Similarly, a vaccine contains protein identifiers of the virus or bacteria it is aimed at preventing. It doesn’t have the complete virus or bacteria itself — just as a book has only a picture of, say, a zebra, not the actual animal. The immune system learns to “recognize” the identifiers, and is thus able to mount a strong response if and when it encounters the actual virus or bacteria, much as a child could recognize a real zebra in the zoo because of exposure to pictures of one.

Two other concepts doctors need to help their patients understand are causality and risk. Causality is tricky. In part, it’s a matter of timing. If your toe hurts immediately after you hit it against the door, it’s reasonable to assume the door caused it. But timing alone isn’t enough; there also must be plausibility — a rational reason to connect one thing with another. There is a rational reason, after years of study, to connect smoking to lung cancer, for example. But even though the symptoms of autism often first emerge in children at around the same age that they are being vaccinated, there’s no biologically plausible basis for a connection — any more than, say, than if a child who prefers to wear yellow every day develops autism, we could establish that yellow clothing caused the condition.

Similarly, and related to this, most of us are poor judges of risk and its role in how we process uncertainty. We fear dying in a plane crash more than in a car accident, though the latter is far more likely. With vaccines, hearing about a rare side effect, especially if coupled with an emotional element (having a close friend who shares the same fear, for example), can make the risk of being vaccinated seem far greater than the risks posed by the disease it would prevent, even though quite the opposite is true.
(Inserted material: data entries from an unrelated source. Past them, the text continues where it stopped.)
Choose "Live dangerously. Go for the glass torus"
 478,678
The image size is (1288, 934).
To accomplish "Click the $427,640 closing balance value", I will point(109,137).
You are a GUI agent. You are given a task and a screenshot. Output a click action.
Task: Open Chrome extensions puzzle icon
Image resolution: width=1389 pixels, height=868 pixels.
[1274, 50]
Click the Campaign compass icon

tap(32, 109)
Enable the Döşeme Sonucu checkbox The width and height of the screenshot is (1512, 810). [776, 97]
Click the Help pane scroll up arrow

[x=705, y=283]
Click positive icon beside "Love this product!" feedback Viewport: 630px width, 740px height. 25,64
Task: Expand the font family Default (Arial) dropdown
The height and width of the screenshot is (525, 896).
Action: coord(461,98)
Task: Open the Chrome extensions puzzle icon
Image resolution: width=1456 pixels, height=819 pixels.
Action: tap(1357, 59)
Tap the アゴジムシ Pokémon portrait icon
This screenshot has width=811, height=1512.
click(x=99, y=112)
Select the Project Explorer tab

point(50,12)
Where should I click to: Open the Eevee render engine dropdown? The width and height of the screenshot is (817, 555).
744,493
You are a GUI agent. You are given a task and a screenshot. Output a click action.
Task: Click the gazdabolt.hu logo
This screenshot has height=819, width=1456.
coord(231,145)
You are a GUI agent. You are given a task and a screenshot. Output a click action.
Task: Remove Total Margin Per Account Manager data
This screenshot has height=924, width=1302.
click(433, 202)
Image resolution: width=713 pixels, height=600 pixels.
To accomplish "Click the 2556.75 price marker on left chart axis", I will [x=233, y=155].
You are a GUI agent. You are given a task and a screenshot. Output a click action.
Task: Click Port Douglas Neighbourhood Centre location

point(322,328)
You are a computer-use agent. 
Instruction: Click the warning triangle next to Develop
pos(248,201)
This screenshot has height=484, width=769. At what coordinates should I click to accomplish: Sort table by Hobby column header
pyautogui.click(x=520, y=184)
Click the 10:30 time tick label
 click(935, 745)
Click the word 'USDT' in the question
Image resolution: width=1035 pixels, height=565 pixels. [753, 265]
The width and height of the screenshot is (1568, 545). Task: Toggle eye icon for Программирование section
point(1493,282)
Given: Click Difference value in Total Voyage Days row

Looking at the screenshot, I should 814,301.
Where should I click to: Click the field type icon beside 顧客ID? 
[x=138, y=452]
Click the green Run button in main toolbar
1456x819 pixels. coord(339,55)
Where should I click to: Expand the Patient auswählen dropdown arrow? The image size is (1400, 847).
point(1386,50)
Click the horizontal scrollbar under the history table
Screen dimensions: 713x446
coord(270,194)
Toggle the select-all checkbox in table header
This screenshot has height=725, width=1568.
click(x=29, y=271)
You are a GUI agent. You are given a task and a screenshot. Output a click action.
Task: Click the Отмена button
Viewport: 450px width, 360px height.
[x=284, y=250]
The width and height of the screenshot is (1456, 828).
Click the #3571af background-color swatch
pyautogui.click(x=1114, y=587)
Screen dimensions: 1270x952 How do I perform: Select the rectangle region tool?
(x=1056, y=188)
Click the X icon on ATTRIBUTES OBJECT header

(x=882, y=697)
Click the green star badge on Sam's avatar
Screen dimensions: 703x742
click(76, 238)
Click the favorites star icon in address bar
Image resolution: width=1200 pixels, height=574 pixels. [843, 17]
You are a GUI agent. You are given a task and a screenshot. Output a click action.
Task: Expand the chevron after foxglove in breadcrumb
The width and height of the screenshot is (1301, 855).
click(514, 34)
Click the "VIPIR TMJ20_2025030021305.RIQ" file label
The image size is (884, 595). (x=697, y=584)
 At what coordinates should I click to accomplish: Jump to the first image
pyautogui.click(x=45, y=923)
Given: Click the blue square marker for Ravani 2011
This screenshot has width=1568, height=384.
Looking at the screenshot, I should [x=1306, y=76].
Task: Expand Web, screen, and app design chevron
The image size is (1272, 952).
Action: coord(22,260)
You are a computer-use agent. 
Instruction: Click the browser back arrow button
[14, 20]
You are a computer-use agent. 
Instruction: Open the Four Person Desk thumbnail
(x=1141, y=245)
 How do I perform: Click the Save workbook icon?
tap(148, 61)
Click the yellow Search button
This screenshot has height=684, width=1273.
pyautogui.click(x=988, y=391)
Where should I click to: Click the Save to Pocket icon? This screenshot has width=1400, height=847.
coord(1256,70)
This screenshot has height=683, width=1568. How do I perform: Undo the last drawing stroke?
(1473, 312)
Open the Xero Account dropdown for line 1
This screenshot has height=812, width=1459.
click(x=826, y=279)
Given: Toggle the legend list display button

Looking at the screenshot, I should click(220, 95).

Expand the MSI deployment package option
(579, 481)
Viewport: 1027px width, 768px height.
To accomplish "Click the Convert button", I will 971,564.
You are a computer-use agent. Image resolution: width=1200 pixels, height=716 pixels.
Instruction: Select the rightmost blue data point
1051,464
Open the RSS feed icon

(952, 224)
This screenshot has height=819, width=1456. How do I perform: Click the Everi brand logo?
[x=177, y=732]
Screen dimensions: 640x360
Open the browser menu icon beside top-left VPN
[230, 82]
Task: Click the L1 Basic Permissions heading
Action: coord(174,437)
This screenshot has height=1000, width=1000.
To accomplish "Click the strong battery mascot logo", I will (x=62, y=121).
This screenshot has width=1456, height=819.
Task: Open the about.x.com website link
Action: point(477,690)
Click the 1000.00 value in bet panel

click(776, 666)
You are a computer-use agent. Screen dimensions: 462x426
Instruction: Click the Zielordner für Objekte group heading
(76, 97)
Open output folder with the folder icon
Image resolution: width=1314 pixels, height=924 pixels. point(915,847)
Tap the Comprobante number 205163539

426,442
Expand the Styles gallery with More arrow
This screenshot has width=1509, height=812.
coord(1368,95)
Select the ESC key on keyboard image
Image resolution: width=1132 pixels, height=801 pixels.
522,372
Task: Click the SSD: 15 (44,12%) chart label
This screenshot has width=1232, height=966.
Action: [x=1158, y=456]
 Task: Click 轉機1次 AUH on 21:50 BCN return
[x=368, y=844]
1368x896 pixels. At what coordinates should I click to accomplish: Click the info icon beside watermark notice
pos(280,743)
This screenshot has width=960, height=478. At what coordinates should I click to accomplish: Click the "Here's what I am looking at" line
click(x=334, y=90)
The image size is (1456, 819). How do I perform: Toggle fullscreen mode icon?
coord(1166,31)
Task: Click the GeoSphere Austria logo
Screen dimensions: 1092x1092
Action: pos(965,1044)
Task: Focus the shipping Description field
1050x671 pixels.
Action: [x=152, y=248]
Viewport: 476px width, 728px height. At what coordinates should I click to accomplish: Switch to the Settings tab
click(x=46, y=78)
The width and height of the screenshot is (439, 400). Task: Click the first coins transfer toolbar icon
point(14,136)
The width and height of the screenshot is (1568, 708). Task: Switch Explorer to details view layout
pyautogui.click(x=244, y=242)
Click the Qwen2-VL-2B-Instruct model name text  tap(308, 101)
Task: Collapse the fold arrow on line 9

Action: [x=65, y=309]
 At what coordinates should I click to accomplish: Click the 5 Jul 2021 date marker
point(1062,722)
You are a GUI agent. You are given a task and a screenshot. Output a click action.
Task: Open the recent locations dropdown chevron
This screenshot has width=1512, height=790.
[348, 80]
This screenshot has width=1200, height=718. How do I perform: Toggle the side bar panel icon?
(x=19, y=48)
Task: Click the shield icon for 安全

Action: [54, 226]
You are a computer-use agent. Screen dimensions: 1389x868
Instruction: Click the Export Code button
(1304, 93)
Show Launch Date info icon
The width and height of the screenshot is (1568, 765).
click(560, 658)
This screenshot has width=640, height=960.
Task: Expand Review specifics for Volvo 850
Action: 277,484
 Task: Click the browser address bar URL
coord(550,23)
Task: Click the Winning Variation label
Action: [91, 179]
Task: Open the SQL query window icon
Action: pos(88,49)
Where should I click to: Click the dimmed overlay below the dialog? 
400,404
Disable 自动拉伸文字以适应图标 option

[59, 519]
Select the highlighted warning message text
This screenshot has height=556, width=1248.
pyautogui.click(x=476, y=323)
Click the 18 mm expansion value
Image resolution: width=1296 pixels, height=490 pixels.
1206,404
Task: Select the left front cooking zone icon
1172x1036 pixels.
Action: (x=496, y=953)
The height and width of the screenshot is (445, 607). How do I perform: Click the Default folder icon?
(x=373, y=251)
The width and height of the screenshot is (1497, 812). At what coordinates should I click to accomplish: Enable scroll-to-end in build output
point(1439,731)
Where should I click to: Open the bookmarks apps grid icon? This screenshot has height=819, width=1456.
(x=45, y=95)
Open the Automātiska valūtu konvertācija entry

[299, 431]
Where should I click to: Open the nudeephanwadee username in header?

That said, it’s important for doctors to empathize with parents who express these fears. Whether or not a fear is fully rational, it’s real. One thing that can help is explaining not only the research behind vaccine risk, but also the rigor with which research articles are appraised and reviewed. It was that rigor that exposed, in the end, the fraudulent “research” that suggested a vaccine-autism connection. It was also scientific rigor over decades of meticulous research that has established the safety and efficacy of vaccines. And the inquiry doesn’t stop when a vaccine hits market. The Vaccine Adverse Event Reporting System is a U.S. government-sponsored safety surveillance program aimed at quickly spotting problems with vaccines. In the past, it has been able to rapidly identify potential problems, as it did with a first-generation rotavirus vaccine, for instance.

A final thing doctors might want to share with reluctant patients is something that I myself was surprised to learn: Vaccines are only a tiny fraction of pharmaceutical profit. So the argument in vaccine-hesitant communities that vaccines are promoted largely because they provide huge profits for drug companies simply doesn’t pan out.

Part of the reason there’s such a disconnect between physicians and vaccine-skeptical patients is that they don’t come into the discussion speaking the same language. The more we can learn about each others’ perspectives, the better it will be for children and for public health.